# Tutorial about the LocData class

In [None]:
import numpy as np
import pandas as pd

import locan as lc

In [None]:
lc.show_versions(system=False, dependencies=False, verbose=False)

## Sample data

A localization has certain properties such as 'position_x'. A list of localizations can be assembled into a dataframe:

In [None]:
df = pd.DataFrame(
    {
        'position_x': np.arange(0,10),
        'position_y': np.random.random(10),
        'frame': np.arange(0,10),
    })

## Instantiate LocData from a dataframe

A LocData object carries localization data together with metadata and aggregated properties for the whole set of localizations.

We first instantiate a LocData object from the dataframe:

In [None]:
locdata = lc.LocData.from_dataframe(dataframe=df)

In [None]:
attributes = [x for x in dir(locdata) if not x.startswith('_')]
attributes

## LocData attributes

The class attribute Locdata.count represents the number of all current LocData instantiations.

In [None]:
print('LocData count: ', lc.LocData.count)

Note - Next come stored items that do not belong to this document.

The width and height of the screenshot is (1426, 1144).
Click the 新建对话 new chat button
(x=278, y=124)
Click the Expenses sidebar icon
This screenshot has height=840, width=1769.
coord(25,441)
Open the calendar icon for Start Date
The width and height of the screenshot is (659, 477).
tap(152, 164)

The localization dataset is provided by the data attribute:

In [None]:
print(locdata.data.head())

Aggregated properties are provided by the attribute properties. E.g. the property `position_x` represents the mean of the `position_x` for all localizations. We keep the name, since the aggregated dataset can be treated as just a single locdata event with `position_x`. This is used when dealing with data clusters.

In [None]:
locdata.properties

Since spatial coordinates are quite important one can check on *coordinate_labels* and dimension:

In [None]:
locdata.coordinate_labels

In [None]:
locdata.dimension

A numpy array of spatial coordinates is returned by:

In [None]:
locdata.coordinates

## Metadata 

For detailed information see the `Tutorial about metadata`.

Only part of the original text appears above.